Protect the listed endpoints with the container (for example using the mod_security Apache module) or filter external requests until a patch is deployed.

Resolution:
Use the workaround or deploy the relevant patch bundle.

OpenAM Security Advisory #201506

Security vulnerabilities have been discovered in OpenAM components. These issues are present in versions of OpenAM including 12.0.x and 11.0.x.

This advisory provides guidance on how to ensure your deployments can be secured. Workarounds or patches are available for all of the issues, which are also included in the 12.0.2 maintenance release.

The maximum severity of issues in this advisory is Critical. Deployers should take immediate steps as outlined in this advisory and apply the relevant update(s) at the earliest opportunity.

The recommendation is to upgrade to OpenAM 12.0.2 or deploy the relevant patches.

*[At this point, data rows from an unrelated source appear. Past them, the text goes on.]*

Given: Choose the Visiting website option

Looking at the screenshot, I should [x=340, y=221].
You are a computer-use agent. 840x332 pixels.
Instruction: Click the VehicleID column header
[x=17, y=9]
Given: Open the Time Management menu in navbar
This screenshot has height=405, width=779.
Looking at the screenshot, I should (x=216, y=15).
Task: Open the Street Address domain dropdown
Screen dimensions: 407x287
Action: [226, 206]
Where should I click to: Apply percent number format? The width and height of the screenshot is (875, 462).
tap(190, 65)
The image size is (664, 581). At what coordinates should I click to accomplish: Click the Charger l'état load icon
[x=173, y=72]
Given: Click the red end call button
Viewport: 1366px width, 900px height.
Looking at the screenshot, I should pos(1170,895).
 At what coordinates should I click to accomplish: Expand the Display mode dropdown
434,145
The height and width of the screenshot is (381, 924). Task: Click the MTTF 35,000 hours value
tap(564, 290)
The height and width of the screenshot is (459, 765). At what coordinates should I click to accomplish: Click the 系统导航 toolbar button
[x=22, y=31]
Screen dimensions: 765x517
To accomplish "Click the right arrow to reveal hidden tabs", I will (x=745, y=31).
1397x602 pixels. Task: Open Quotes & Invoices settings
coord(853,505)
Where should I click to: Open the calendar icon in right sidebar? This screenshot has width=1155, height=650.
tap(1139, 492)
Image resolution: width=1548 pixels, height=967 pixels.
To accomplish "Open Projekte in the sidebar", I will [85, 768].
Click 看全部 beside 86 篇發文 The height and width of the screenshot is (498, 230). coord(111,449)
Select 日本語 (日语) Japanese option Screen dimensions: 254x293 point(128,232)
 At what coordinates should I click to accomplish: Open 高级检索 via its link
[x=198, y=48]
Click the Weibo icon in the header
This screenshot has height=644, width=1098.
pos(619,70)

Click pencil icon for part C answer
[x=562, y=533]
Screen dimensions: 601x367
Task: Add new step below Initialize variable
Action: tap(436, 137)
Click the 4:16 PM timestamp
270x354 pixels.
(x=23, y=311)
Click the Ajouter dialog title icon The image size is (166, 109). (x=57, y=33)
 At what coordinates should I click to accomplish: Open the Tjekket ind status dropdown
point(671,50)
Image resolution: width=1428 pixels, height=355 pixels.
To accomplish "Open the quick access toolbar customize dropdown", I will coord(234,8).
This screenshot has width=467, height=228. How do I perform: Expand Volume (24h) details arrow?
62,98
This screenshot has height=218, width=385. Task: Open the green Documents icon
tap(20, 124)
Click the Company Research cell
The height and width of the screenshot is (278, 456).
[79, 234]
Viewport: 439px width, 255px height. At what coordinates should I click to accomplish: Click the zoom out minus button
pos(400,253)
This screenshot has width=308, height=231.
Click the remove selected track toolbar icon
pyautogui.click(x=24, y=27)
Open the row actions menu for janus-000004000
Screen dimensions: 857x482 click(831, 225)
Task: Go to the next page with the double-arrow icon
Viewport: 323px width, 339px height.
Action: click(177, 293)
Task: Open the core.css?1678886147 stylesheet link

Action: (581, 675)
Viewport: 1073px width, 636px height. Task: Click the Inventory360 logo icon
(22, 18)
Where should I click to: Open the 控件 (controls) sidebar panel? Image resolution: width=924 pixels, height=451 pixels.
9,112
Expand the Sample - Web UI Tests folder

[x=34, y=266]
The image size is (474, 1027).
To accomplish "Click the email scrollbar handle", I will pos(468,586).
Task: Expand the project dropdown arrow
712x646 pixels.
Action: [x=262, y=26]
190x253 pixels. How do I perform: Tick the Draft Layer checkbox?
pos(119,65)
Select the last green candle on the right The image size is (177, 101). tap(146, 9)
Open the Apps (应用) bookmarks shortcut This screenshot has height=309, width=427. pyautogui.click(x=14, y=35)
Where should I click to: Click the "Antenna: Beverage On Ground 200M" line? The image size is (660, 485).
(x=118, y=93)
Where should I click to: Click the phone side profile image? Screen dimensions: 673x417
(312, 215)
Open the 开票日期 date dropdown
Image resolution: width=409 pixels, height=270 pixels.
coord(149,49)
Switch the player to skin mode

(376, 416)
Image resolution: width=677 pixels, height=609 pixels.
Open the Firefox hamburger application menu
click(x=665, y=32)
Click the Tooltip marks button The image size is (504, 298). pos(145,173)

Patch bundles are available for the following versions:

  • 11.0.3
  • 12.0.0
  • 12.0.1

Customers can obtain these patch bundles from BackStage.

Issue #201506-01: Thread-safety issues with CTS when encryption is enabled

Product: OpenAM
Affected versions: 11.0.0-11.0.3 and 12.0.0-12.0.1
Fixed versions: 12.0.2
Component: Core Server, Server Only
Severity: Critical

When the Core Token Service token encryption is enabled and the system is under a heavy load, it is possible that incorrect session/SAML/OAuth2 tokens are returned by the CTS.

Workaround:

Disable token encryption by setting the following property to false:

com.sun.identity.session.repository.enableEncryption

in the OpenAM console via Configuration -> Servers and Sites -> Default Server Settings -> Advanced or via ssoadm:

ssoadm update-server-cfg --servername default --adminid amadmin --password-file /tmp/pwd.txt --attributevalues com.sun.identity.session.repository.enableEncryption=false

This setting is false by default.

Note:

By changing this setting, any existing encrypted tokens stored in CTS will become unreadable by OpenAM.

Resolution:
Use the workaround or update/upgrade to a fixed version or deploy the relevant patch bundle.

Issue #201506-02: Possible user impersonation when using OpenAM as an OAuth2/OIDC Provider

Product: OpenAM
Affected versions: 10.1.0-Xpress, 11.0.0-11.0.3, 12.0.0-12.0.1
Fixed versions: 12.0.2
Component: Core Server, Server Only
Severity: High

When using multiple realms, it is possible for an authenticated user in realmA to acquire OAuth2 and OpenID Connect tokens that correspond to realmB.

Workaround:

None.

Resolution:
Update/upgrade to a fixed version or deploy the relevant patch bundle.